Shaw also praised redshirt freshman David Bright, who has played limited snaps as an extra offensive lineman in the team's 'Ogre' package.
"I think Dave Bright has come in and done a great job on in the role that he's had, that ogre position," Shaw said. "We'll continue to get him reps, not necessarily in the offensive line just yet, but where he is."
One of the more significant developments from Stanford's visit to Arizona State was an injury suffered by Cardinal nose tackle David Parry, who has easily been one of the team's best and most important players so far this year.
Parry suffered a leg injury late in the first half and did not return.
Fortunately for the Cardinal, Parry's injury is not considered a season-ender, but it is unlikely he will be ready for Oregon State.

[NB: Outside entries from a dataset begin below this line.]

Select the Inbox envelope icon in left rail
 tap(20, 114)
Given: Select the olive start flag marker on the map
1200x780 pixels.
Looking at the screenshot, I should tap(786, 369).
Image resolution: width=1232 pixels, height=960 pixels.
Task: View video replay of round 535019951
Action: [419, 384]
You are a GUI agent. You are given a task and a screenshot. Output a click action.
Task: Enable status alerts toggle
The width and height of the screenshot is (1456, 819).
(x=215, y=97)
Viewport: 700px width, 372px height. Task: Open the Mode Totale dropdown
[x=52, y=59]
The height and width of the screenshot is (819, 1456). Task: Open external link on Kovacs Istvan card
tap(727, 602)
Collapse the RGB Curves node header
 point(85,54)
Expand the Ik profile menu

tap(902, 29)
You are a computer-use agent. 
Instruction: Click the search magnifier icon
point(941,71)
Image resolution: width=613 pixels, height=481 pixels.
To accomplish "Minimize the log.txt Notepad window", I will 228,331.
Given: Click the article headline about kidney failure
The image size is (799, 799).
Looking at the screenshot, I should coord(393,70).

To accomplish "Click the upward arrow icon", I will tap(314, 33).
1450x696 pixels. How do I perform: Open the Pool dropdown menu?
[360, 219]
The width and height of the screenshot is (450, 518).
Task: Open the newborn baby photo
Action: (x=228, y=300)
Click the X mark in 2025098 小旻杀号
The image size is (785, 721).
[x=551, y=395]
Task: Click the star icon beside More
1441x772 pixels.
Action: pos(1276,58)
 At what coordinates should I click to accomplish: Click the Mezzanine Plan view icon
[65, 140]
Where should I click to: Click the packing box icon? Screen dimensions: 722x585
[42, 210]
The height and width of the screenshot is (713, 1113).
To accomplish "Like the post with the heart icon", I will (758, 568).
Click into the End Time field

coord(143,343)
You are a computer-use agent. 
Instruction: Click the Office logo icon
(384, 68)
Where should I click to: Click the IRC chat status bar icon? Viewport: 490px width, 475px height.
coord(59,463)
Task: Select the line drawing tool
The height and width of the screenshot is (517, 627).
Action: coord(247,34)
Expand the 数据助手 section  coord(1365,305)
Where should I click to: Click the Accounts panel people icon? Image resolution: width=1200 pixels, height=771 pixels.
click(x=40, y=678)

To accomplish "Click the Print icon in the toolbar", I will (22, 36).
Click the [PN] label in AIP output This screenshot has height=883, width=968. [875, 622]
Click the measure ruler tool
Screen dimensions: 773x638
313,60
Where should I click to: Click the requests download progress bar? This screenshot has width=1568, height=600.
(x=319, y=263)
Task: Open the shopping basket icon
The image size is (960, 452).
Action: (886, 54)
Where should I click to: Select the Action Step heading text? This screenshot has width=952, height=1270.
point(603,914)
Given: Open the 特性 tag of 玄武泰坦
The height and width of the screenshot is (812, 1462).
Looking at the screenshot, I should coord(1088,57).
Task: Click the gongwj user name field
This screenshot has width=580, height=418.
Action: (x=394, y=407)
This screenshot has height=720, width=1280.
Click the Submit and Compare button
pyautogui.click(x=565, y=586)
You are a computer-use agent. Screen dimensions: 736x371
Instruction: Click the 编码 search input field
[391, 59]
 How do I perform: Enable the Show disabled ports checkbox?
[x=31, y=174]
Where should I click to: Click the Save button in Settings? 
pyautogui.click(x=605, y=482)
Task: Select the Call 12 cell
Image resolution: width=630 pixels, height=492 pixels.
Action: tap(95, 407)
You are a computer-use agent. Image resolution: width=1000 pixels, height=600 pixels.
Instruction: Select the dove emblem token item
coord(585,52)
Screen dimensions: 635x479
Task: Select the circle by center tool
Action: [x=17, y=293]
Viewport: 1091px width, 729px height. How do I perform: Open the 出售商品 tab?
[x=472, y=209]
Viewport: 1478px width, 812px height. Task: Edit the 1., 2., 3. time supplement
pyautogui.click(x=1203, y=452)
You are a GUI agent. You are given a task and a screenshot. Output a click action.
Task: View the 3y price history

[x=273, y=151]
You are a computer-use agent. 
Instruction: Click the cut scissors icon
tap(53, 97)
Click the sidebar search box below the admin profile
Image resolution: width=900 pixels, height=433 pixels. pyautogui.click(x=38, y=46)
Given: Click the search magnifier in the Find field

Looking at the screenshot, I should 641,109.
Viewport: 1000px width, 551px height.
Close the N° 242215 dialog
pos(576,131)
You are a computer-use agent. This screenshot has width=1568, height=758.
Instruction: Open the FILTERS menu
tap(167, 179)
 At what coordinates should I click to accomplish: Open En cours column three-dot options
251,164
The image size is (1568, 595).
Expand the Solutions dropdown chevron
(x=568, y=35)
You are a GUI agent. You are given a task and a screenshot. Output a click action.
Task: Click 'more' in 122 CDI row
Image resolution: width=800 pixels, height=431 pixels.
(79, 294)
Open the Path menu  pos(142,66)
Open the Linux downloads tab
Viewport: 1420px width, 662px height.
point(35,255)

"David Parry is not out for the season," Shaw said. "Most likely a week, maybe two. It would be great to get him back for the Oregon game but that would be questionable. I would say doubtful this week and questionable for next week."
Harrison Phillips and Nate Lohn will see increased playing time in Parry's likely absence. There will also be an ongoing competition in practice as Stanford's defensive linemen vie for playing time.
With Parry and Shittu - the team's top two nose tackles (Shittu is listed as a defensive end but was capable of playing the position) - Stanford does not have a ton of experienced personnel at the nose tackle position, but it does have several linemen capable of playing the spot.
"Harrison Phillips, definitely (can play the position)," Shaw said. "Nate Lohn can do it. Henry Anderson can do it. We have a bunch of guys that can do it. I always hesitate taking a great player from where he's comfortable in Henry Anderson and putting him to a place where he can do it but is not what we're typically seeing of him. In an emergency he'll go in and do it and he'll do a good job but (we're) really hoping that one or more of those other guys really takes over that spot until David Parry comes back."
Receiver Devon Cajuste, who missed the Arizona State game with an apparent concussion, could return to action this week.
"Devon is questionable leaning towards probable," Shaw said. "He's going through the progression. I believe he'll be on the field a little bit today and then if all things go well he should be hopefully full go tomorrow and then we'll see from there. Even if he is full go we'll still work him in relatively slowly."